I disagree. It is rare that an exception carries information that determines how it needs to be handled. Usually, the same recovery and/or unwinding actions apply to all exceptions.
I think what I meant was that an unhandled exception usually has the effect of leaving the program in an invalid state, either by leaving datastructures in an inconsistent state or simply by failing to satisfy other sorts of internal conditions for continued and correct operation of the program. Take the example of a program which uses a dedicated thread for file I/O. Even if an unhandled exception does trigger all the local destructors for that thread, it's likely that the rest of the program will still eventually block. It would be preferable to terminate the program, once the exception occurs. That at least allows the error to be handled at the next level (i.e. outside the process). I think this point (i.e. that unhandled exception should *somehow* trigger program termination) is no longer in dispute.

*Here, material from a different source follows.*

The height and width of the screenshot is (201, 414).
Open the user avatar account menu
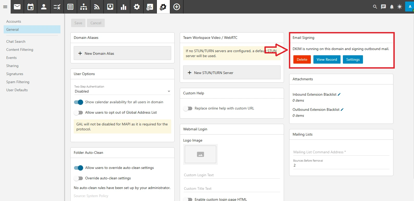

(as opposed to relying on return codes - which facilitate errors being silently ignored). Why should behavior of uncaught exceptions in other threads be any different than main?
It should not. I think the author's assumption was that the system's runtime library already provided the standard-mandated call to terminate() when an exception escapes from main(), but since the standard didn't say anything about thread-termination, one can't count on a call to terminate() when an exception escapes from a thread.
The original implementation did NOT call std::terminate(). It caught the exception and proceeded to terminate the thread in exactly the same way as if the thread function had returned. That was one of my complaints, in the original RFE. I discovered it upon investigating a problem in which some of my threads seemed to be prematurely exiting.
CONCLUSION
In summary, I believe the current behavior is: 1. Dangerous - hides program errors in a most un-exception-like manner. 2. Unfriendly - defeats useful debugging functionality, on some platforms. 3. Surprising - users don't expect libraries to inhibit propagation of their exceptions. 4. Unnecessary - the user can easily supply this behavior,
I mostly agree. There's only the issue of ensuring calls to terminate when the user want CD-conforming behavior, and as Peter D. points out, on Win32/MSVC at least, that doesn't have to be an issue.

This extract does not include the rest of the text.